## What you should do
Pictures aside, repeat the whole listing word for word.

## Data
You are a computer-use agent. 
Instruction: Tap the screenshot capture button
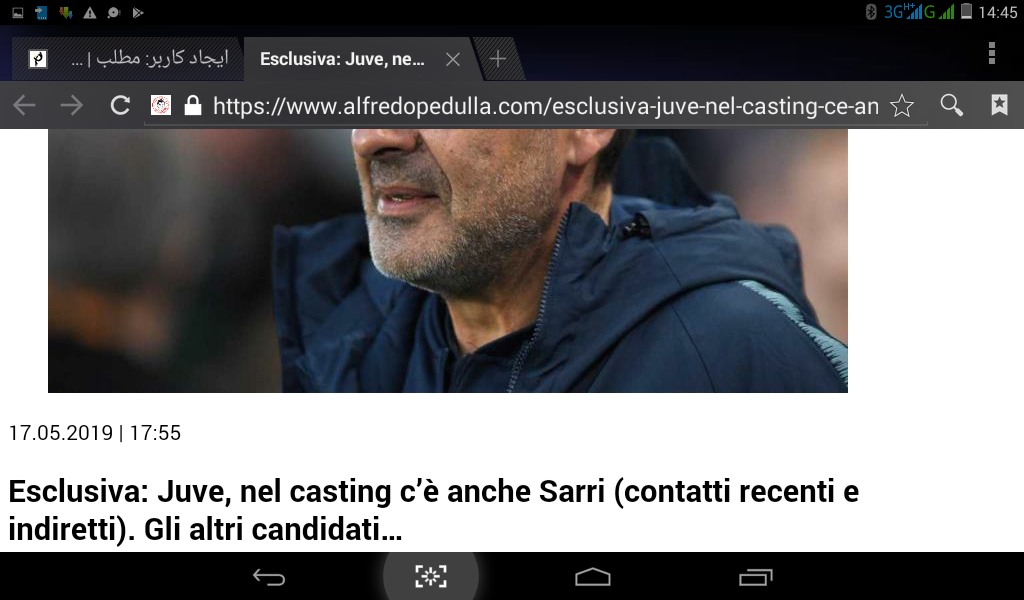[431, 576]
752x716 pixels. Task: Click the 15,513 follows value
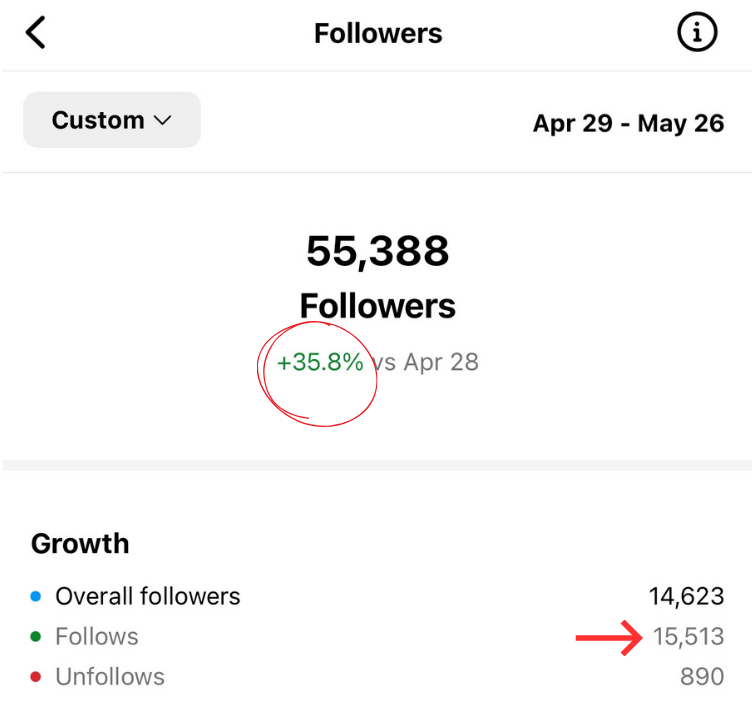[x=688, y=637]
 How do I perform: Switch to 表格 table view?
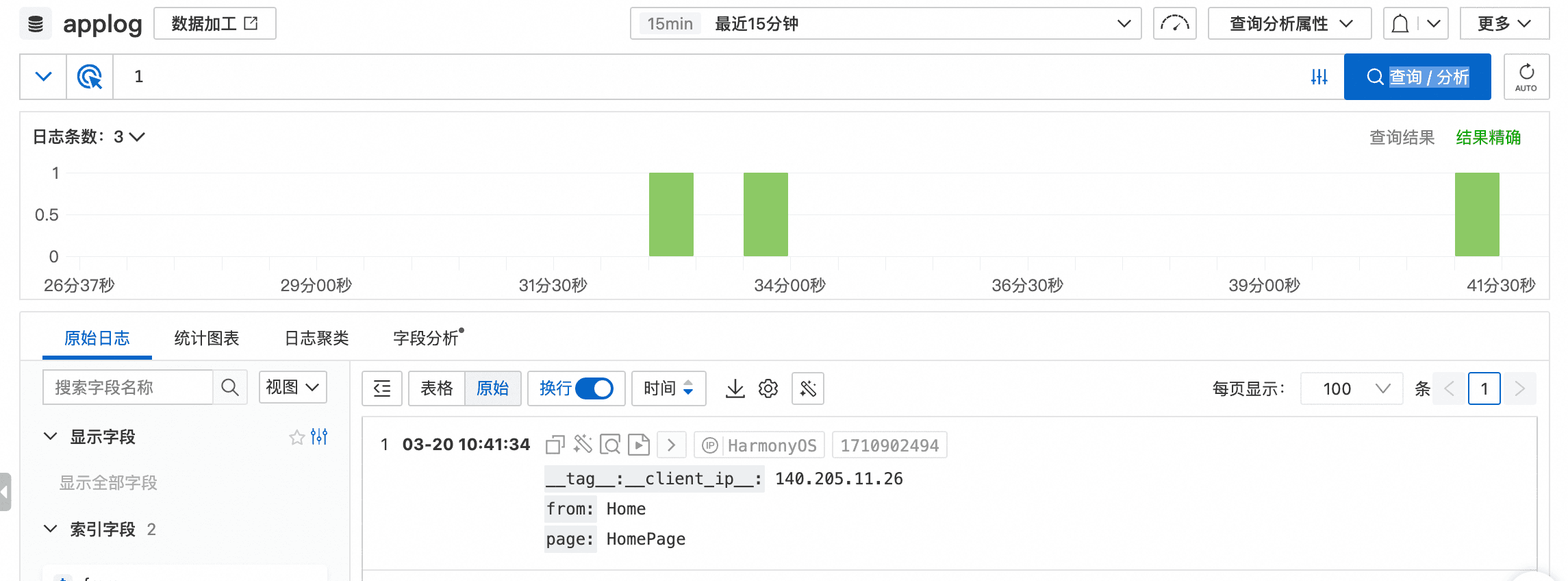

## Output of the exercise
You are a computer-use agent. 
Instruction: Tap the screenshot capture button
[431, 576]
752x716 pixels. Task: Click the 15,513 follows value
[x=688, y=637]
 How do I perform: Switch to 表格 table view?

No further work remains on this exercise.